Christine Emond/TC Média Lorie Martin et Harriett Coveyduck dans la chambre de cette dernière à l'hôpital de Verdun

Alors que la loi québécoise sur la santé donne le droit aux personnes anglophones de recevoir des soins dans leur langue maternelle,  l’Hôpital de Verdun enquête actuellement sur le cas d’une femme de 73 ans qui affirme s’être vue refuser le droit d’être servie en anglais alors qu’elle demandait à se faire expliquer sa médication.

Souffrant d’emphysème, Harriel Coveyduck, une femme unilingue anglaise, n’en est pas à son premier séjour dans cet hôpital. Selon le témoignage de sa fille à TC Media, lors de son arrivée au centre hospitalier le 13 mars, sa mère aurait été en pleurs dans son lit.

La vieille dame avance qu’une infirmière aurait «crié après elle alors qu’elle avait demandé de simples explications en anglais, pour mieux comprendre sa condition médicale».

«Ma mère n’a pas beaucoup d’éducation, elle n’a pas pu apprendre le français et elle a le droit de recevoir des soins dans sa langue. Ce n’est pas normal que les employés de l’hôpital ne parlent pas anglais», déplore Lorie Martin, la fille de la septuagénaire.

«Hôpital francophone»

Quand Lorie Martin est allée faire mention de la situation au comptoir, on lui aurait souri en répondant qu’elle se trouvait dans un hôpital francophone et qu’il est «normal que les employés ne parlent pas anglais».

Pourtant, selon la loi sur les services de santé et les services sociaux, «toute personne d’expression anglaise a le droit de recevoir, en langue anglaise, des services de santé et des services sociaux, compte tenu de l’organisation et des ressources humaines, matérielles et financières des établissements qui dispensent ces services».

L’Hôpital s’excuse

Le Centre intégré universitaire de santé et de services sociaux Centre-Sud (CIUSSS) a affirmé par voie de communiqué regretter «les difficultés vécues par cette patiente, lesquelles ne reflètent ni nos orientations, ni notre engagement à l’égard de la clientèle».

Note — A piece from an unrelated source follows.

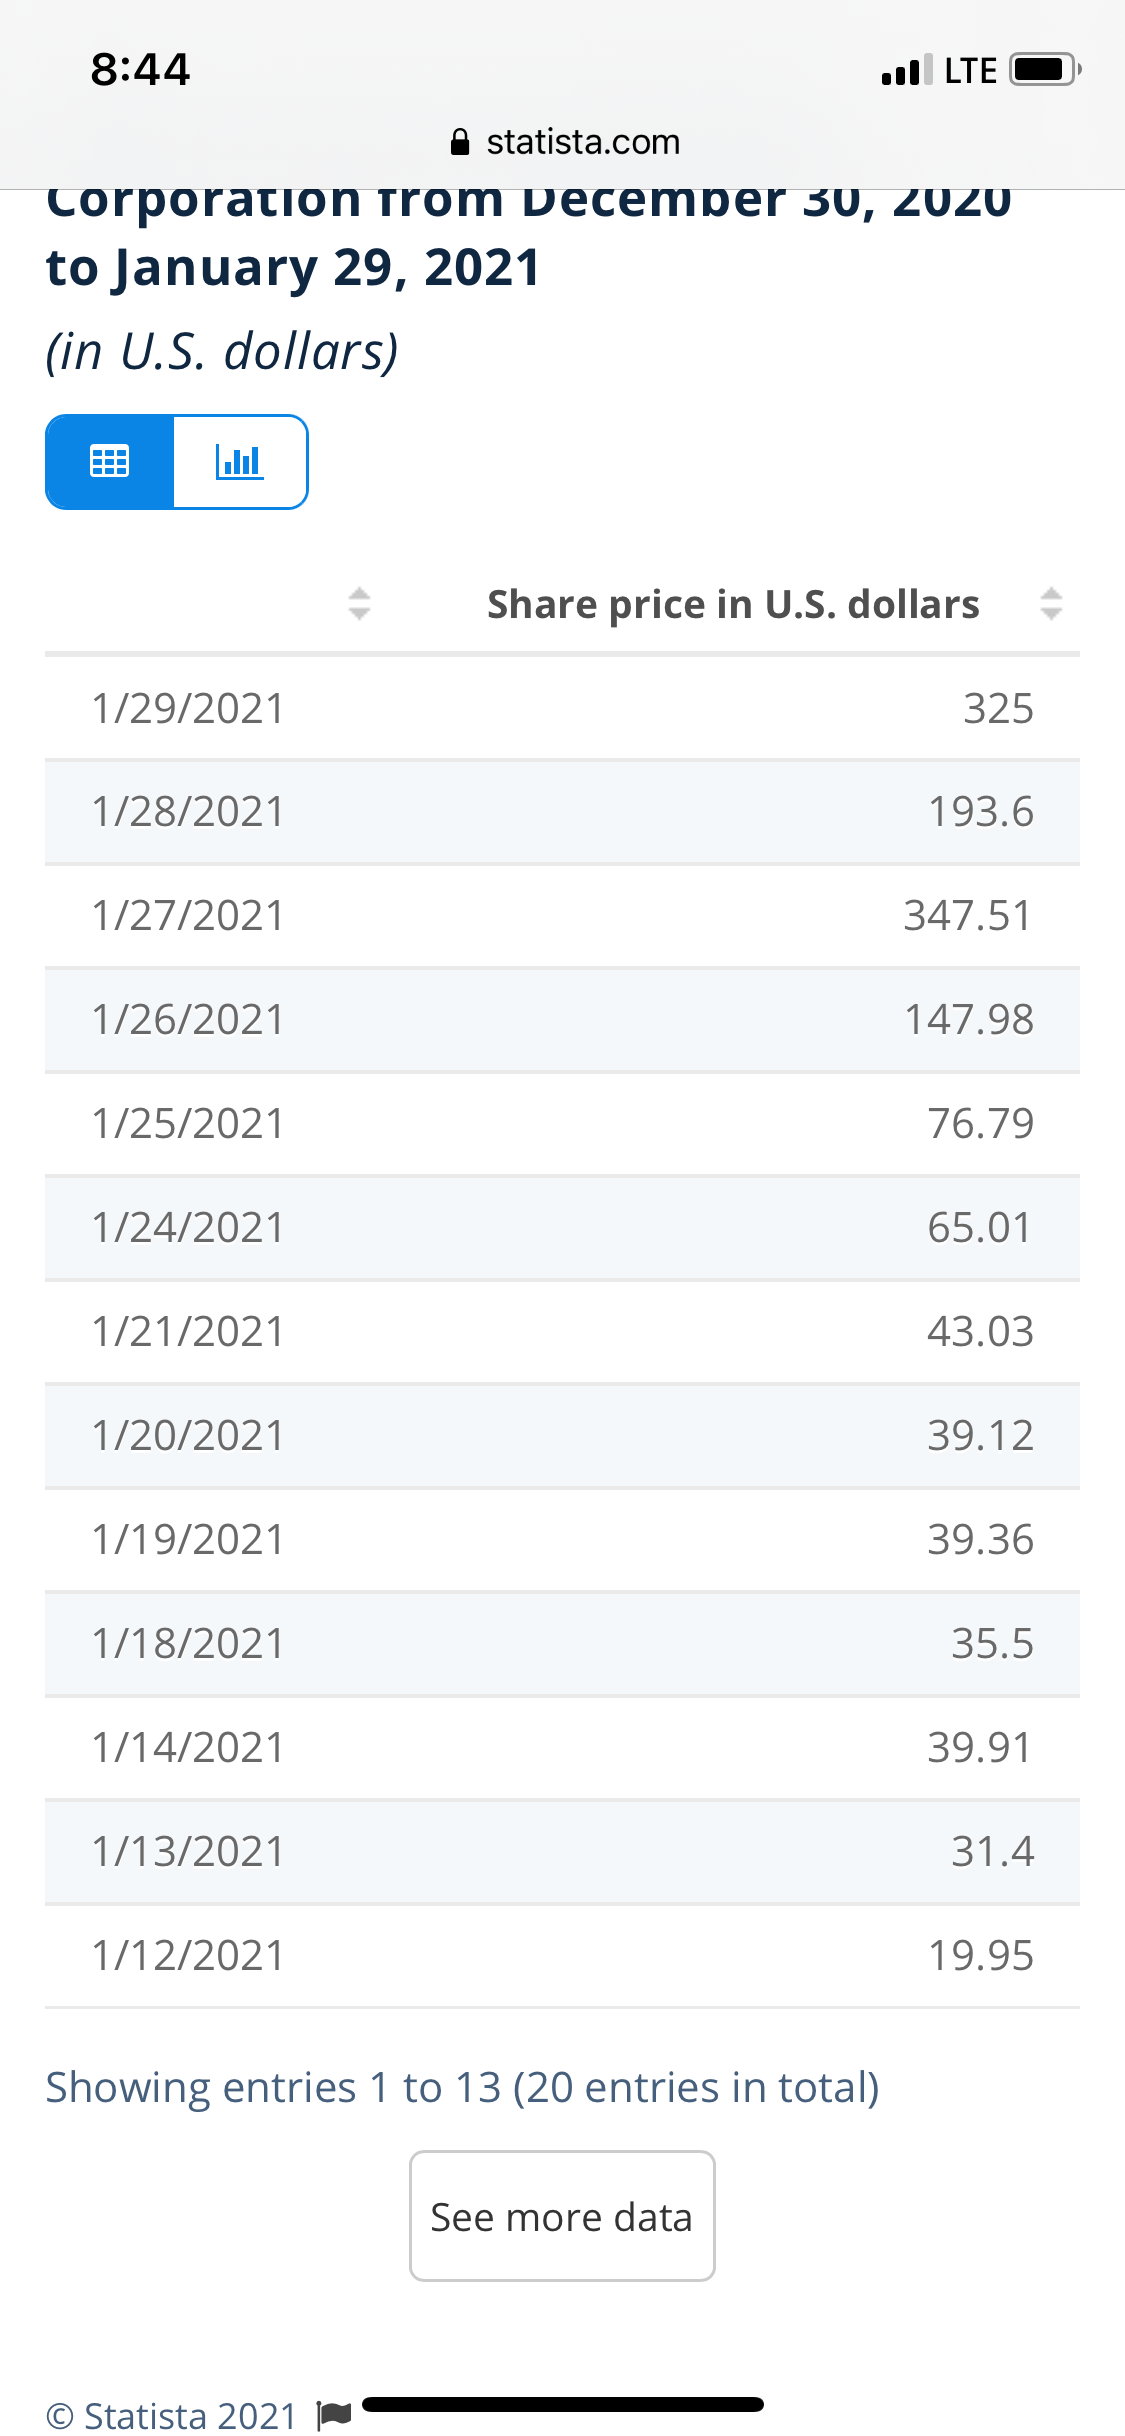Tap the cellular signal bars icon
The height and width of the screenshot is (2436, 1125).
coord(907,70)
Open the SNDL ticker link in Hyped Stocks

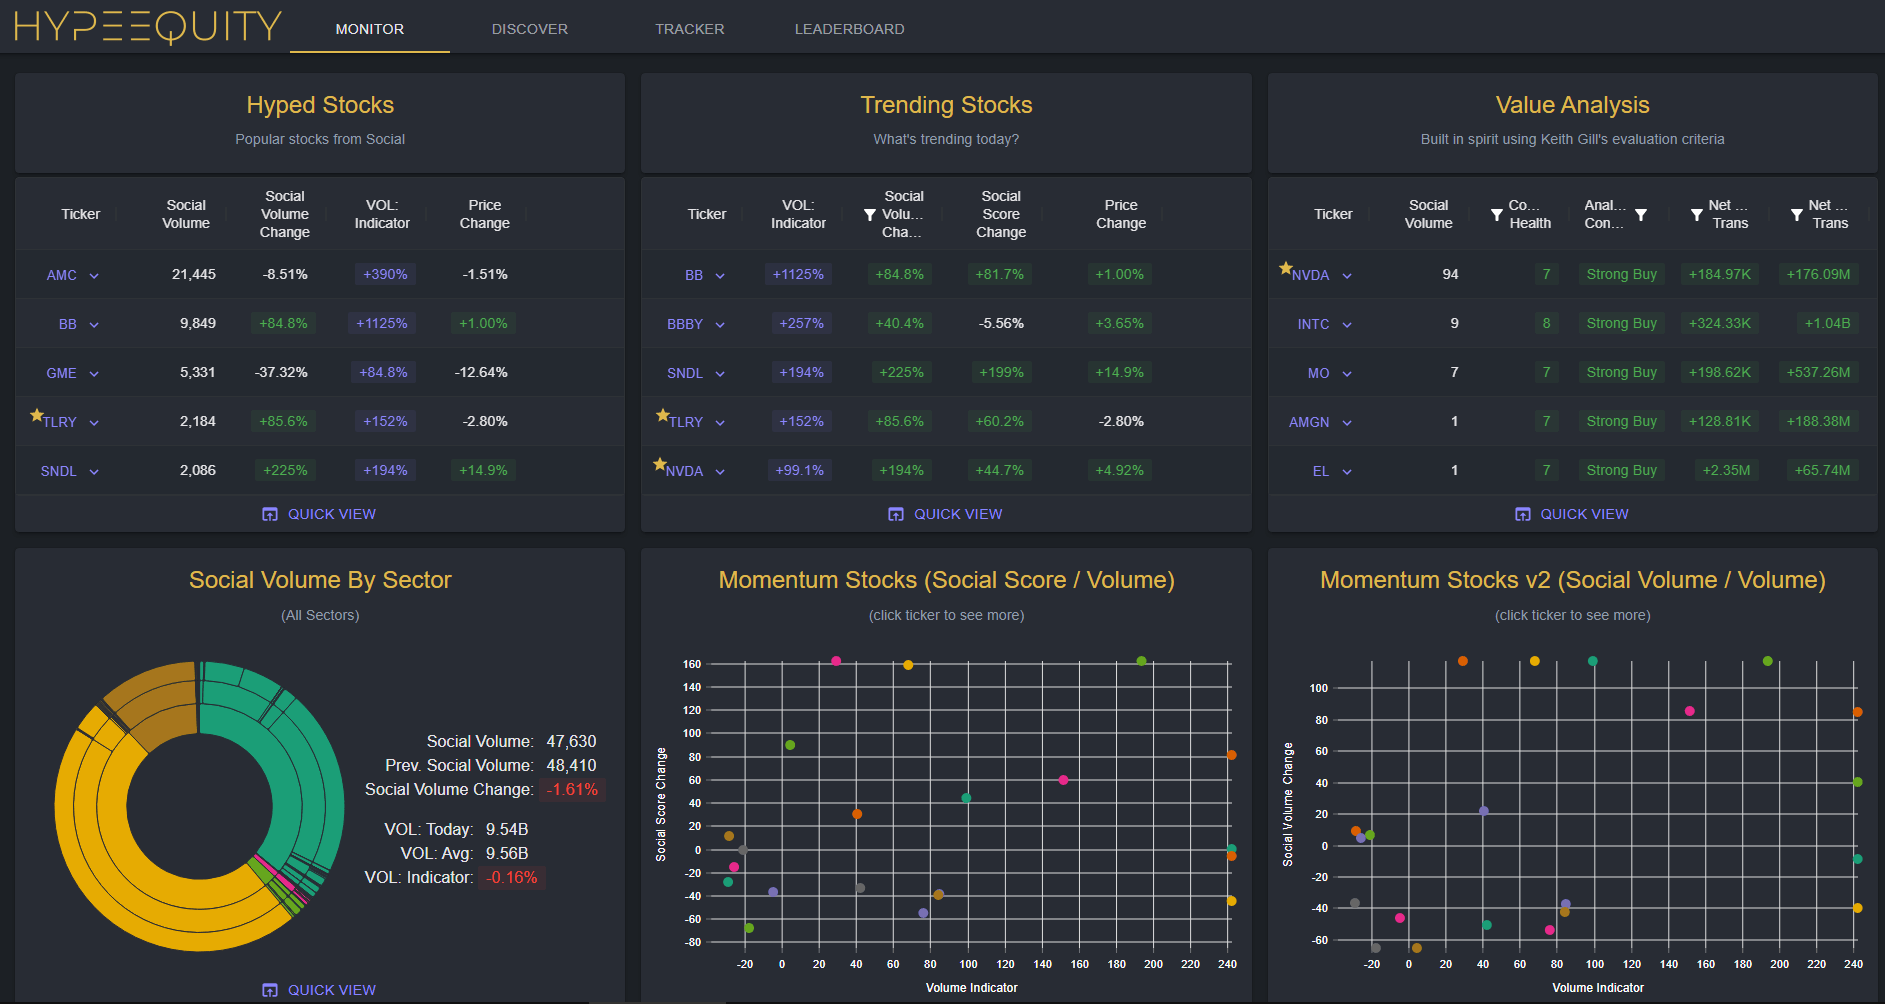click(x=59, y=471)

En outre, le CIUSSS explique qu’il procède actuellement «à la mise à jour de notre programme d’accès en indiquant les services offerts en langue anglaise dans toutes nos installations. De la formation sera offerte à notre personnel en ce sens.»

Dans les jours suivant l’incident, le CIUSSS avait expliqué que «les employés de l’Hôpital de Verdun offrent des services en français tout en respectant le droit à toute personne allophone ou d’expression anglaise de recevoir des services dans sa langue, conformément à la Loi sur la santé et les services sociaux».

«Je prends la défense de ma mère, qui est trop gentille. Ça me fait énormément de peine qu’elle ait été laissée à elle-même», déplore Lorie Martin en ajoutant qu’elle souhaite que ce genre de situation n’arrive à personne d’autre.

Au moment d’écrire ces lignes, Harriel Coveyduck était en quarantaine au troisième étage de l’hôpital, et elle doit porter un masque d’oxygène. Sa fille entend déposer une plainte officielle au sujet de ce qu’a vécu sa mère.

Versions contraires

Appelé à commenter le dossier, Claude Deschênes, président syndical de la Fédération interprofessionnelle de la santé du Québec, direction Sud-Ouest Verdun, s’est dit «très étonné de tout ça» et que la version de la patiente différerait de la sienne.

«Le niveau d’anglais n’était probablement juste pas aussi élevé que les clients l’auraient voulu», avance-t-il en ajoutant que les membres [du personnel] ont habituellement une grande volonté d’aider les patients.

Questionné par rapport aux exigences de la loi sur les services de santé et les services sociaux Claude Deschênes exprime que l’employeur ne peut pas exiger que ses employés parlent anglais.

«Il est parfois difficile pour les employés de parler en anglais, mais on ne refuse pas de répondre. Le personnel fait de son mieux», ajoute-t-il en précisant qu’il y a beaucoup d’entraide dans des cas comme ça et que personne n’est laissé sans soins.

Comme le dossier fait l’objet d’une enquête interne, les dirigeants de l’hôpital n’y ont été d’aucun autre commentaire sur le dossier.